Climate change related governmental support fitting within the definition under Article 1 of
the SCM Agreement could be legally challenged if considered prohibited (that is, if they are export or
local-content type subsidies), or on the grounds of their adverse effects. They may also be
countervailed if they are the source of injury to a domestic industry in another jurisdiction.
One issue that has received some attention is whether the free allocation of GHG permits
might constitute a subsidy within the meaning of the SCM Agreement. Such allocations might be
challenged if they could be shown to cause adverse effects to the interests of another Member. If we
assume the GHG permits allocated free of charge could be subsequently traded against financial
remuneration, some have argued that this could be treated as a "financial contribution" in the form of
a "direct transfer of funds" within the meaning of sub-paragraph (i), "revenue ... foregone" within the
meaning of sub-paragraph (ii), or the provision of a "good" within the meaning of sub-paragraph (iii).

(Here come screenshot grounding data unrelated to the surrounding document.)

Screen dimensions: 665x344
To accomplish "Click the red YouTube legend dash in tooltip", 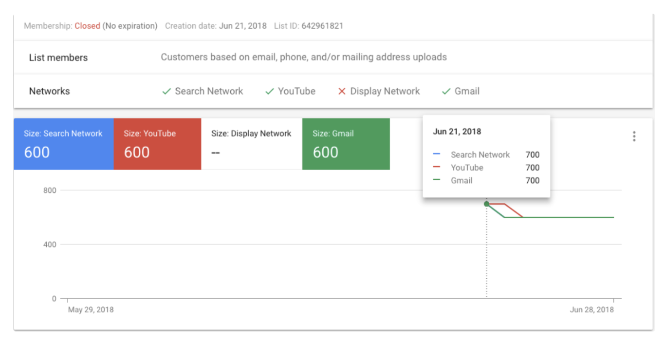I will point(437,168).
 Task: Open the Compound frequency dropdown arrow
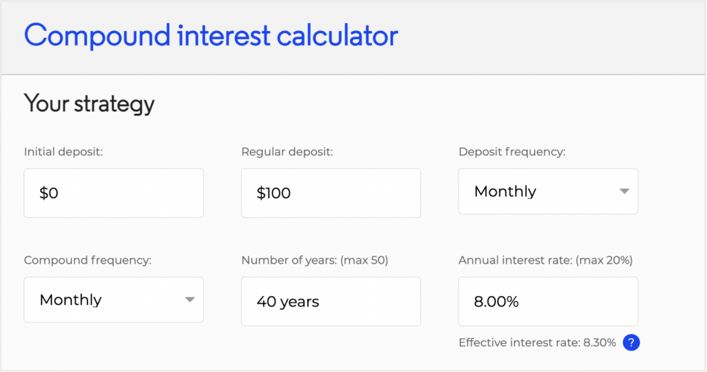pyautogui.click(x=189, y=300)

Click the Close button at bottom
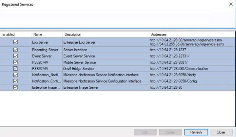pyautogui.click(x=221, y=132)
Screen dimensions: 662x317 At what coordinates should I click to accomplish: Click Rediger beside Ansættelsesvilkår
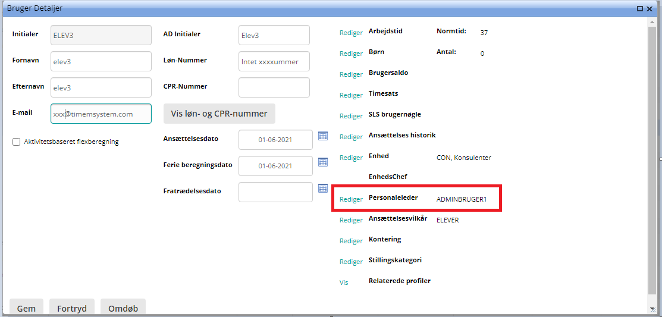[x=351, y=221]
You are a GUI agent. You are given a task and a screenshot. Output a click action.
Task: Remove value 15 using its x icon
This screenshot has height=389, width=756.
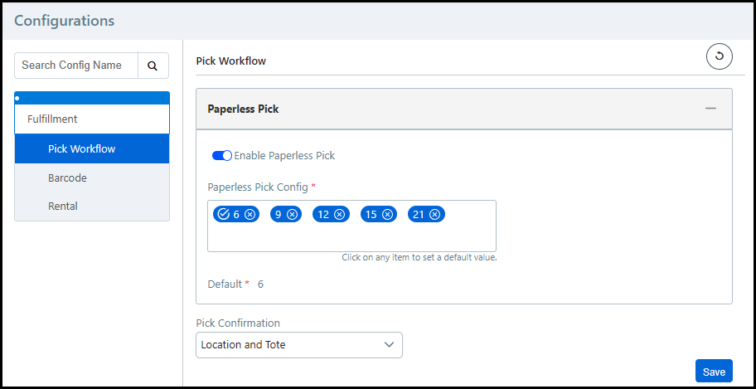pos(387,214)
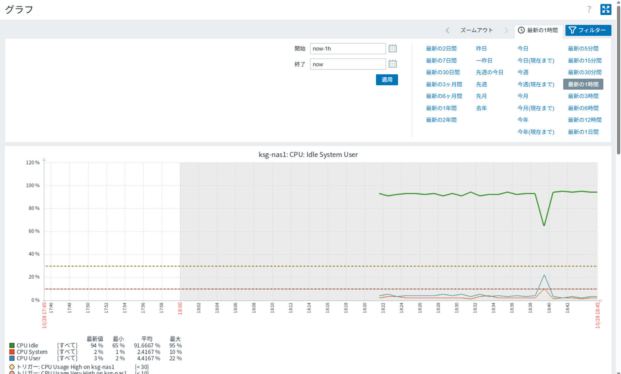Click the fullscreen kiosk mode icon
Viewport: 621px width, 374px height.
605,10
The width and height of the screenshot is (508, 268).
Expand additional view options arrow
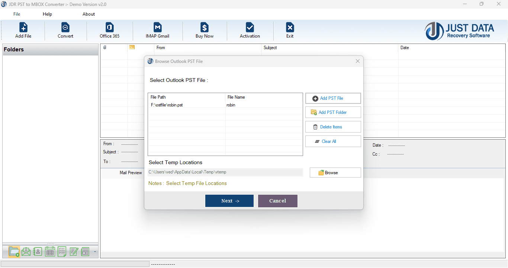(x=94, y=252)
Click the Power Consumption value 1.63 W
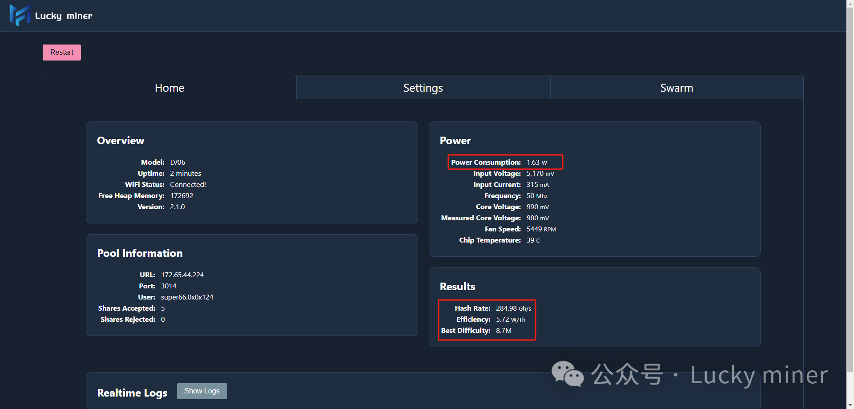Screen dimensions: 854x409 (x=537, y=162)
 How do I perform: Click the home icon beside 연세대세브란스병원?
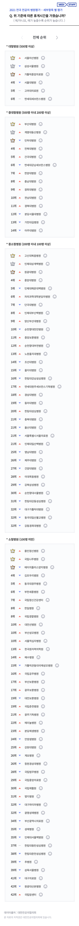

As to the "benefit", one might argue that the free receipt of an instrument with financial value, or
foregone government revenue, necessarily confers a benefit by reference to the market. One might
also argue that free allocation represents revenue forgone and thus a benefit to the company receiving
(b) Actionable subsidies
In order to be actionable in the WTO, a subsidy must be specific. Legally, a subsidy is
specific if access is explicitly limited to certain enterprises, industries or regions; if, however, a
subsidy is widely available in the economy it will not be considered specific.
A subsidy is not
specific if eligibility is limited by objective criteria or conditions that do not favor certain enterprises
over others, are economic in nature, and horizontal in application. A subsidy, which is not on its face
specific, may nevertheless be found to be specific in fact, based on the consideration of criteria such
as limited, disproportionate or predominant use of the subsidy in practice.

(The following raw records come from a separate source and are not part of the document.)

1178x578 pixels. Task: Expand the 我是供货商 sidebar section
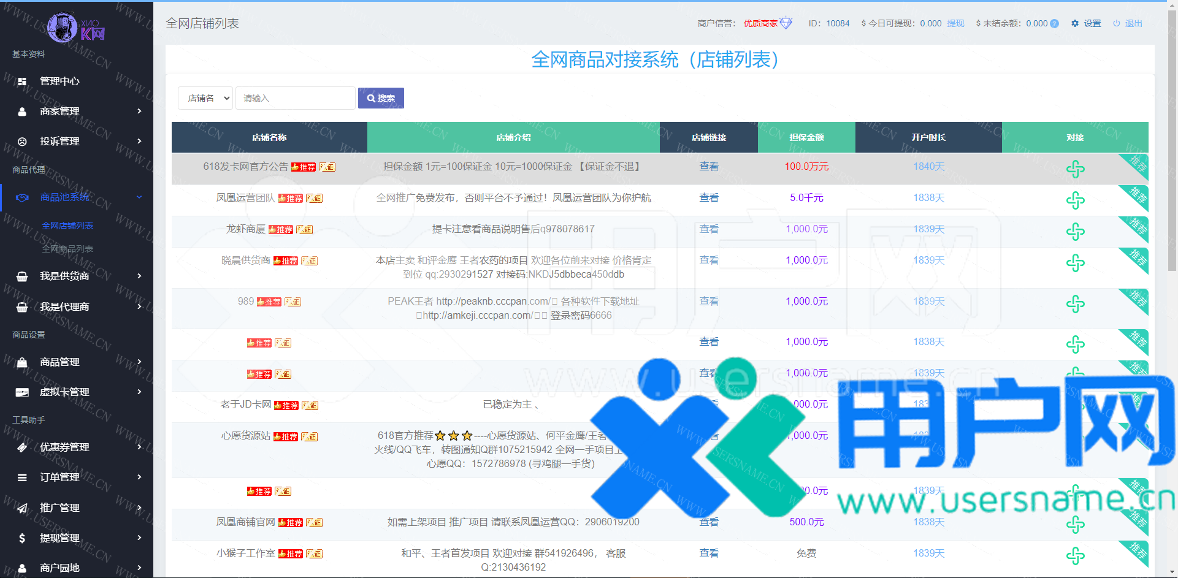coord(77,276)
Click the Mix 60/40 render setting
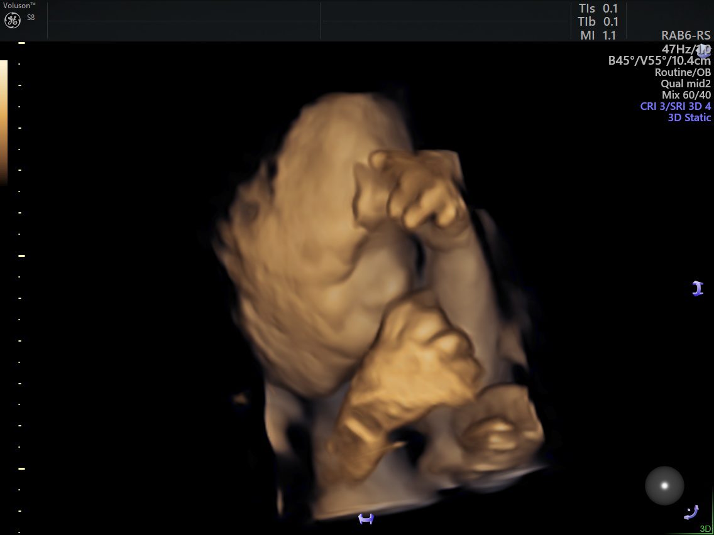The width and height of the screenshot is (714, 535). click(x=686, y=95)
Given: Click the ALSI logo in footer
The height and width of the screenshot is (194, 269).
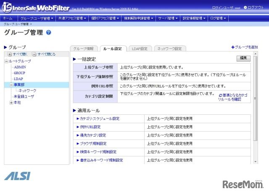Looking at the screenshot, I should click(x=18, y=176).
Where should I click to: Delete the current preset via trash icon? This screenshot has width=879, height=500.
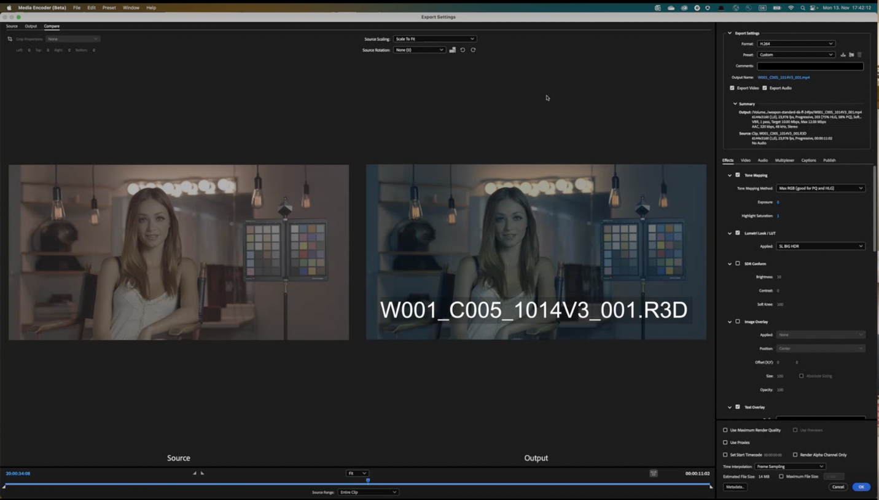pyautogui.click(x=859, y=55)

Whether subsidies aimed at addressing climate change would be deemed specific is a matter
upon which there is no WTO case law to assist us, but it is fundamental. Important elements of such a
determination would be whether climate change considerations can be viewed as economic in nature
and can be applied on the basis of objective criteria that do not favour certain enterprises over others.

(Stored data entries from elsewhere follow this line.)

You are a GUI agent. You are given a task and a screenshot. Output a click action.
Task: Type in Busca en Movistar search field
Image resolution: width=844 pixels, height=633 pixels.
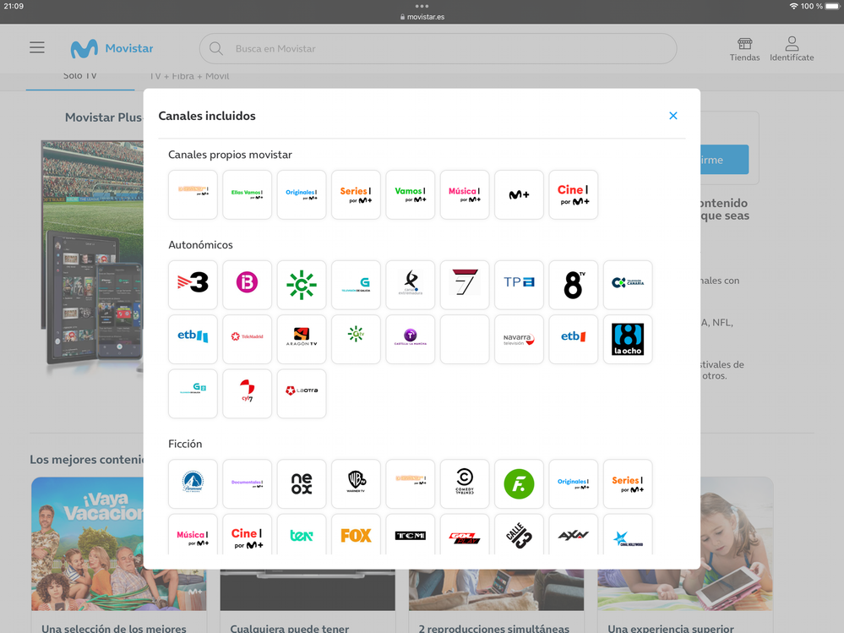click(x=438, y=49)
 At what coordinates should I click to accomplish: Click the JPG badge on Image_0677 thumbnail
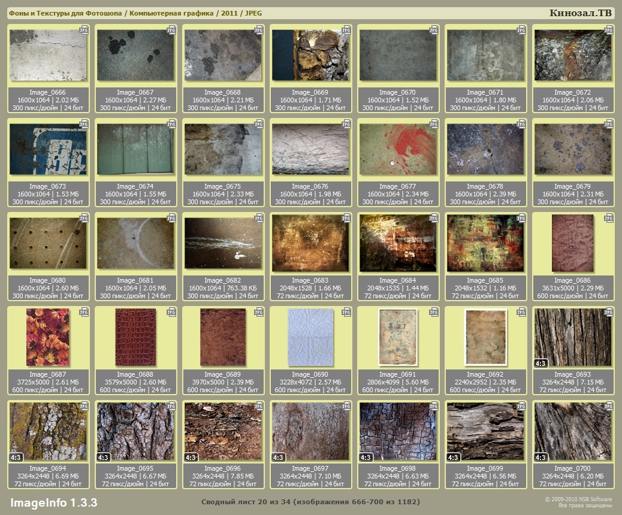coord(433,123)
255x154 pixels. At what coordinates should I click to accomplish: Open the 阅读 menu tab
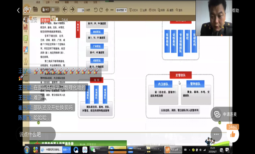38,2
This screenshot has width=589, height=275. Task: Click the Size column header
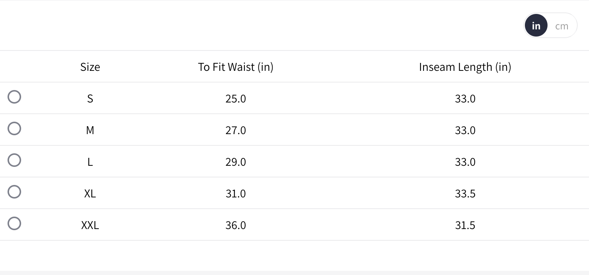[x=90, y=67]
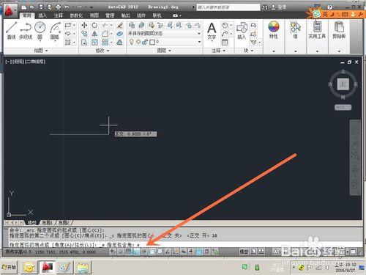Open the Insert block tool
This screenshot has width=366, height=275.
click(242, 31)
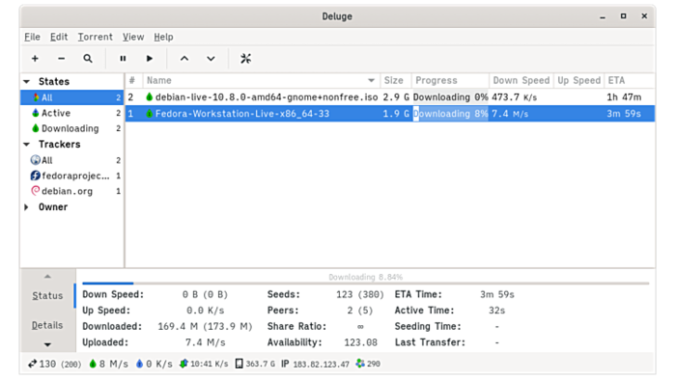
Task: Move torrent down in queue
Action: point(211,59)
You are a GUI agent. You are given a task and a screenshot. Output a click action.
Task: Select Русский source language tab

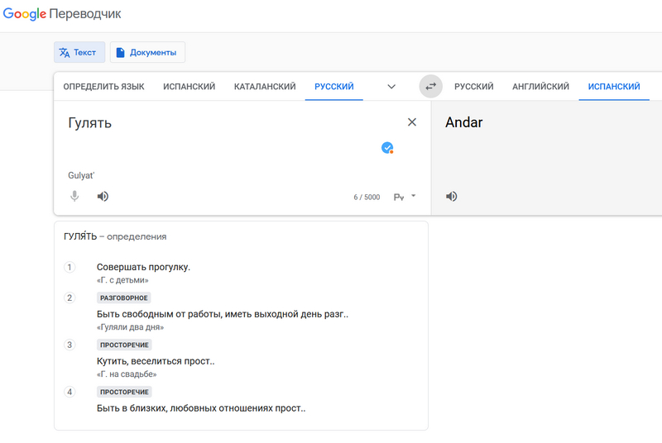(x=333, y=87)
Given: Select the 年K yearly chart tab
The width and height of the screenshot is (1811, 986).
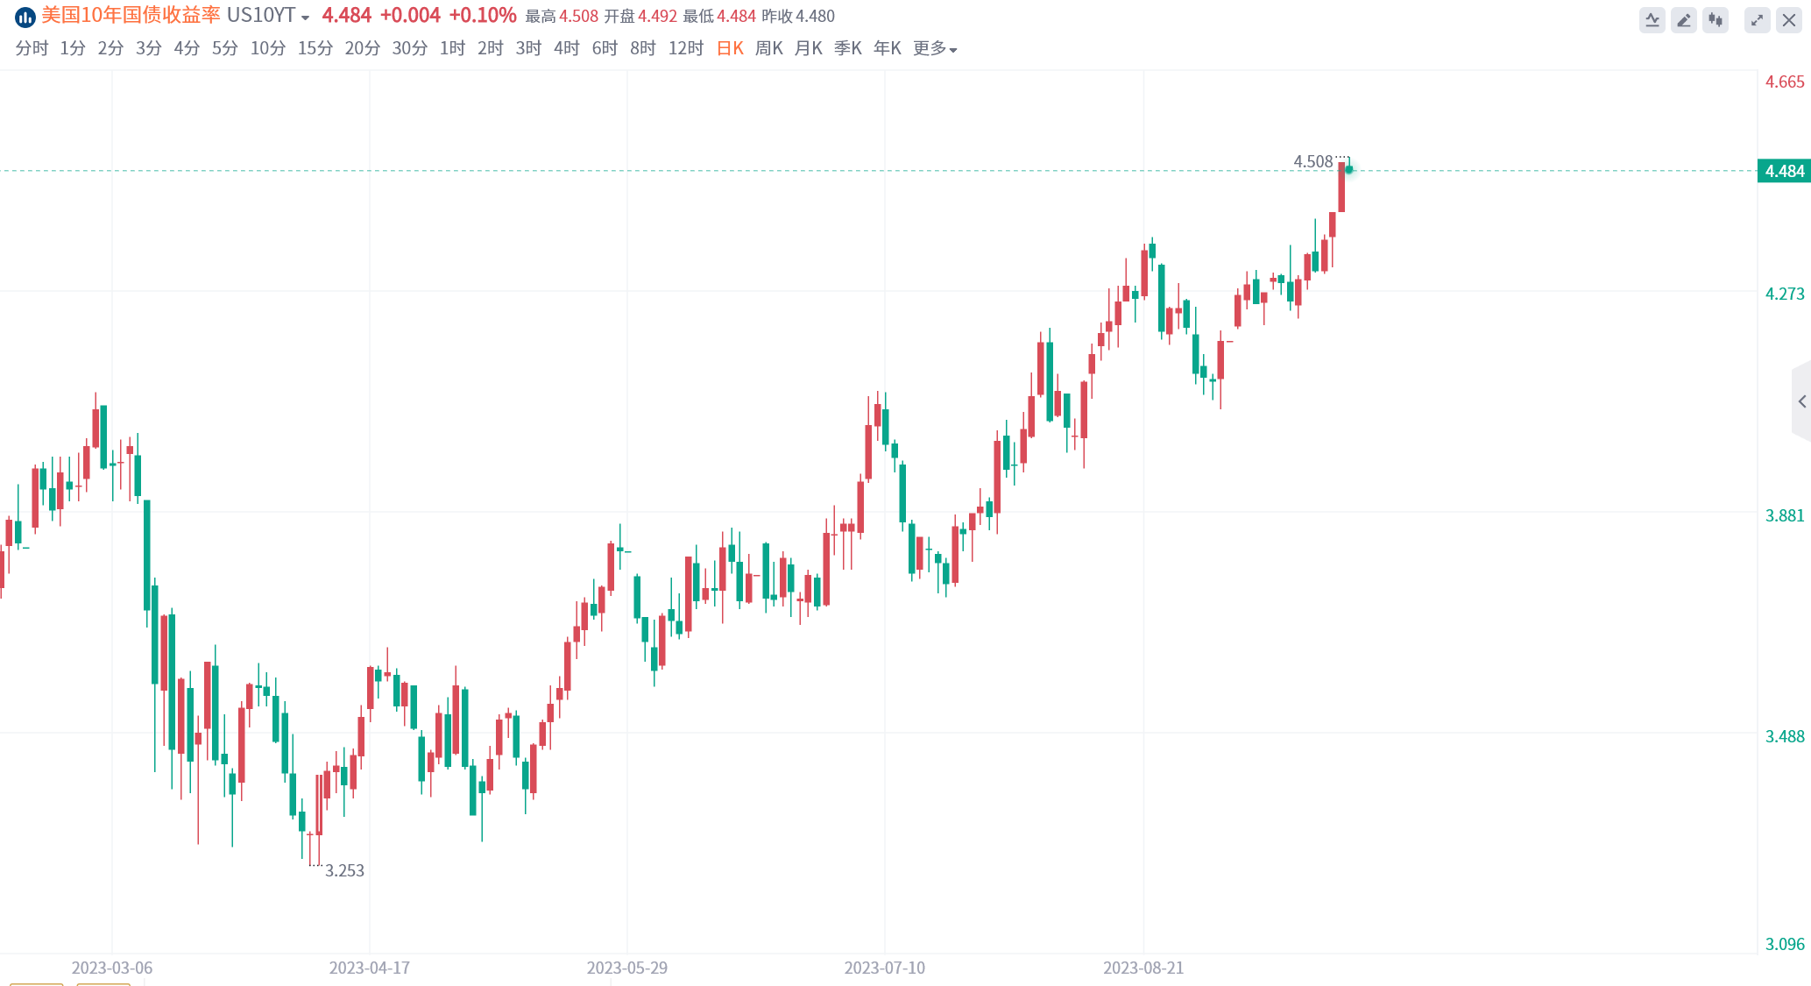Looking at the screenshot, I should 887,49.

If so, such subsidies would not be specific and therefore would not be covered by the SCM
For a specific subsidy to be successfully challenged on the grounds that it causes adverse
effects on the interests of another Member, it must cause: i) injury to the domestic industry of another
Member; or ii) nullification or impairment of benefits, or iii) serious prejudice to the interests of
another Member. In short, to be actionable through dispute settlement (as opposed to being
potentially subject to countervailing duties), a subsidy must be specific and cause adverse effects to
the interests of another Member. A causal relationship must be established between the subsidy and
the adverse effects.
The identification of adverse effects is complex, and depends on the facts of a given case.
Article 6.3 of the SCM Agreement describes various scenarios in which serious prejudice might arise.
For example, a Member could invoke Article 6.3(a) to claim that its exports were "displace[d] or
impede[d]" from the market of the subsidizing Member by virtue of a competitive disadvantage vis-à-
vis the subsidized enterprises or industries. In doing so, the complaining Member would need to
demonstrate that its exports would have had a larger share of the market in the subsidizing Member
were it not for the subsidy. In the climate change context, whether a subsidy can be successfully
challenged depends upon its trade effects and not upon the purposes for which it is provided. The fact
that a subsidy advances an environmental objective, however important, is not legally relevant under
the SCM Agreement.
In the context of climate change related subsidies, the mere fact that GHG permits are
provided free of charge is not per se inconsistent with the SCM Agreement. In order to challenge
subsidization through the free allocation of permits, other Members would need to demonstrate that
such subsidization causes "adverse effects" to their interests. At this stage, it would appear to be very
difficult to determine how such alleged subsidies could actually influence prices in GHG markets.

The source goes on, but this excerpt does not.